• Problem to solve
Drop every image and restate the entries below word for word.

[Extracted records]

________________________

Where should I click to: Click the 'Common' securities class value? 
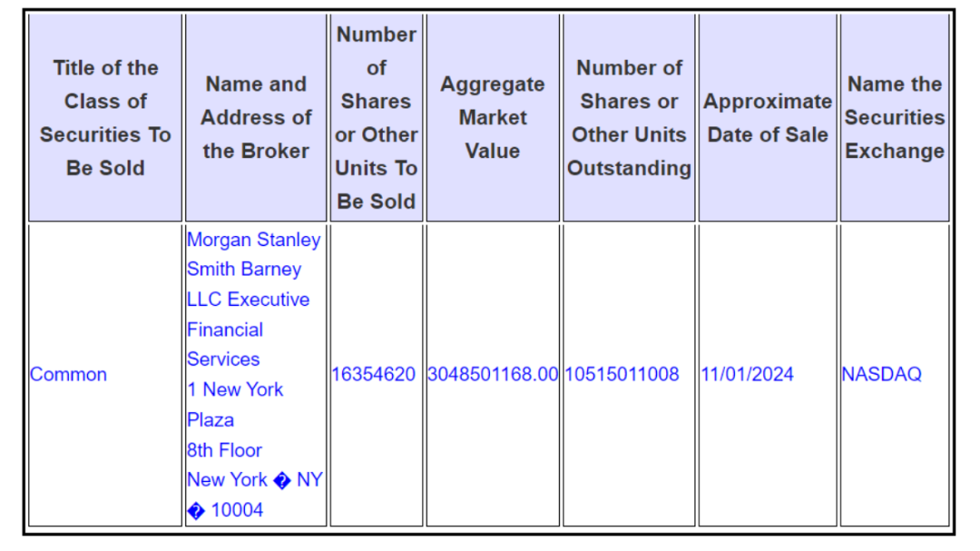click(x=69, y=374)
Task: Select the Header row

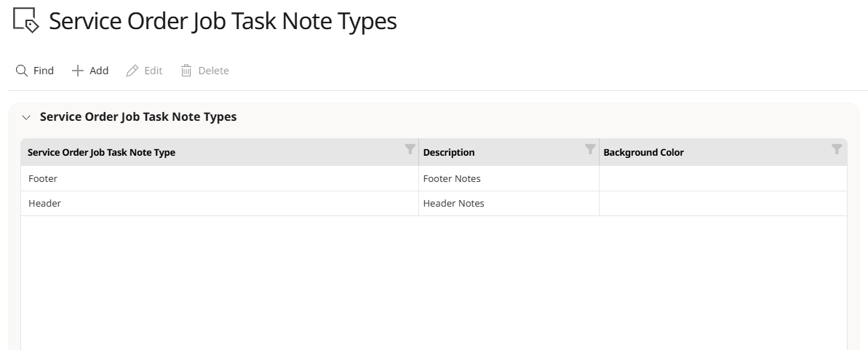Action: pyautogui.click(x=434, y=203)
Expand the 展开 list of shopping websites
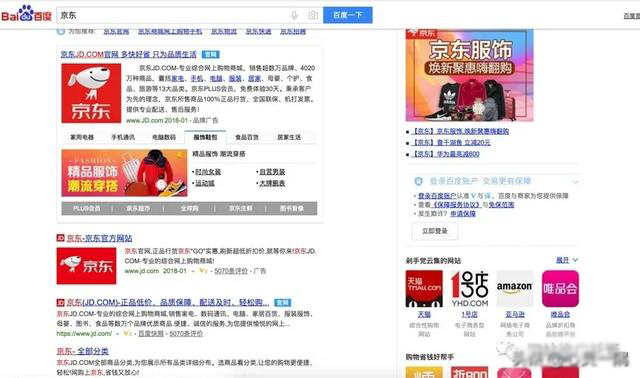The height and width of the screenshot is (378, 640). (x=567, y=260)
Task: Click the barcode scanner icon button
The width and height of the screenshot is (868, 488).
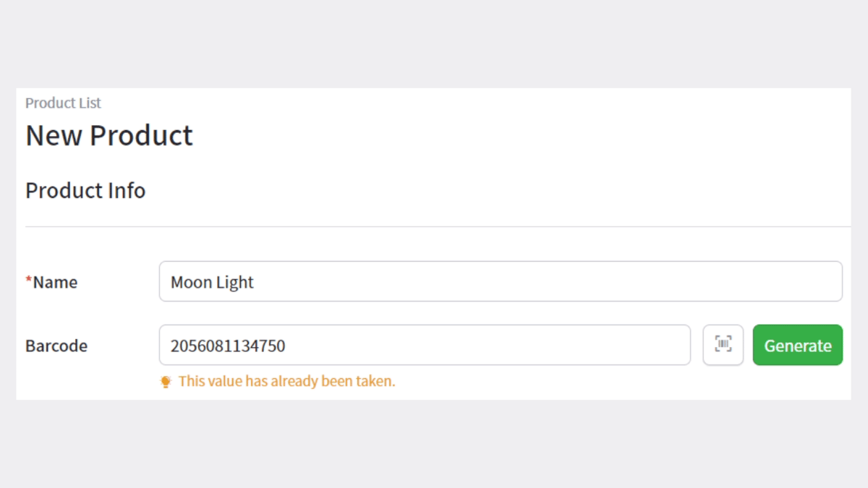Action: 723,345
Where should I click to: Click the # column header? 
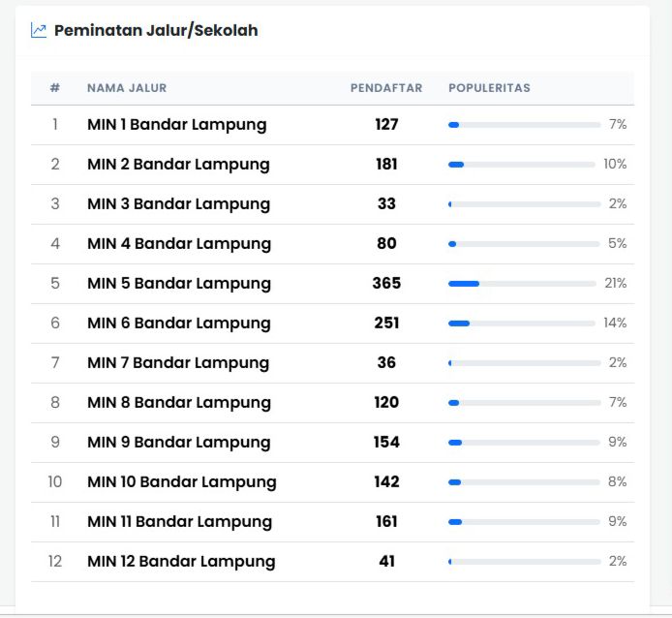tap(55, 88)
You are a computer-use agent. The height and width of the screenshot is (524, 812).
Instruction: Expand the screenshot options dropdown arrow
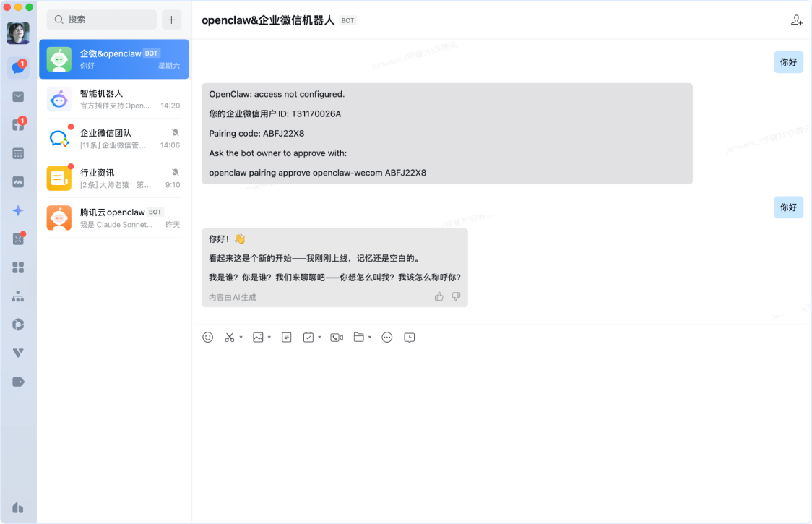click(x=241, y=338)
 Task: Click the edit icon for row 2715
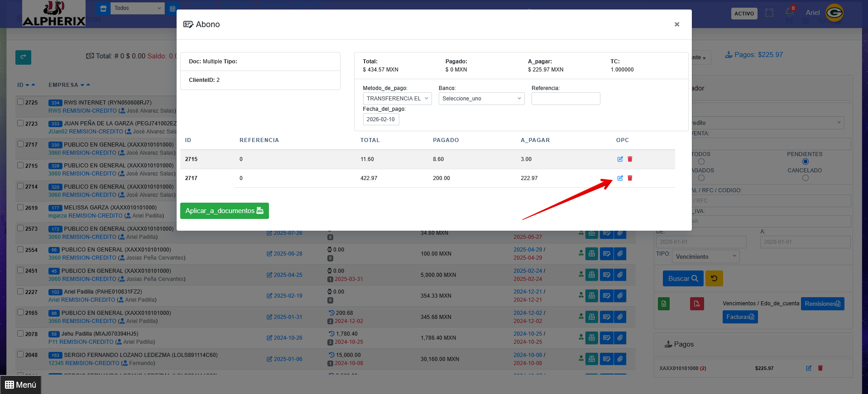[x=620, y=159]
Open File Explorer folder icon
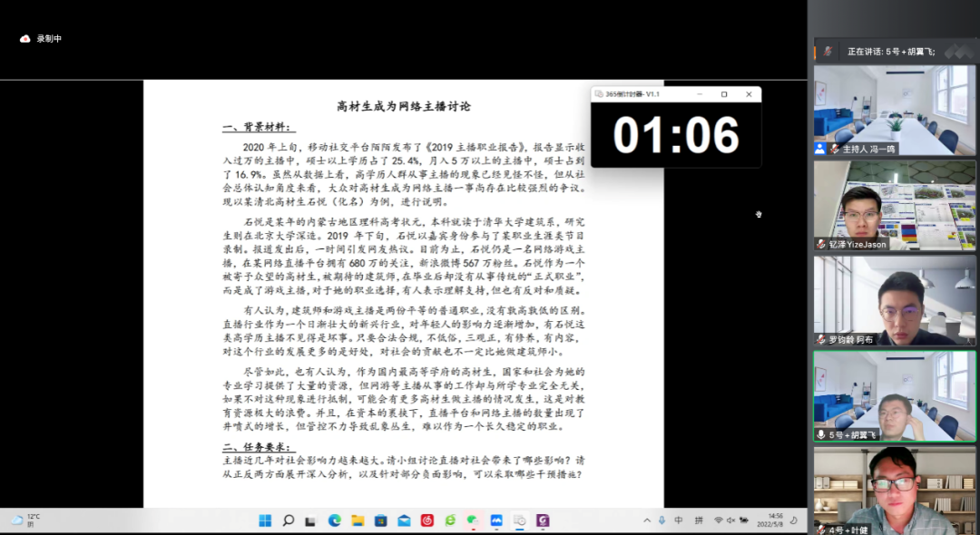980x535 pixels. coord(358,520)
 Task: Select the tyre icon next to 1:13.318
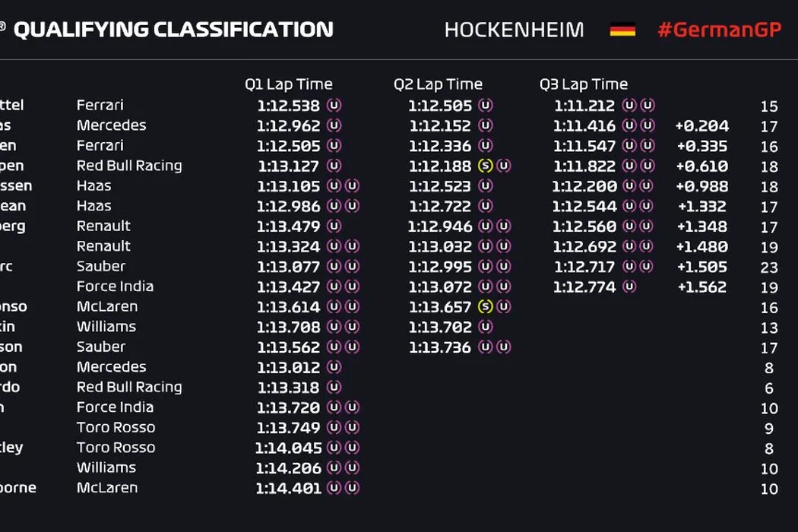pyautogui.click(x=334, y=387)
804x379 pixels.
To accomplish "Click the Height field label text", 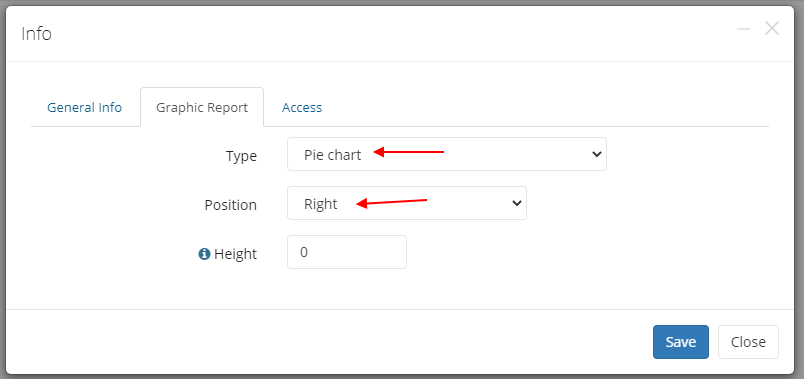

________________________

• Exercise solution
Where should I click to: Click the 'Common' securities class value? 
click(x=69, y=374)
Task: Select the Header row

Action: pyautogui.click(x=434, y=203)
Expand the 展开 list of shopping websites
The height and width of the screenshot is (378, 640). (x=567, y=260)
Task: Click the barcode scanner icon button
The width and height of the screenshot is (868, 488).
Action: 723,345
Where should I click to: Click the # column header? 
tap(55, 88)
You are a computer-use agent. The height and width of the screenshot is (524, 812).
Instruction: Expand the screenshot options dropdown arrow
click(x=241, y=338)
 Task: Click the edit icon for row 2715
[x=620, y=159]
Open File Explorer folder icon
980x535 pixels. coord(358,520)
 Task: Select the tyre icon next to 1:13.318
pyautogui.click(x=334, y=387)
804x379 pixels.
To accomplish "Click the Height field label text", 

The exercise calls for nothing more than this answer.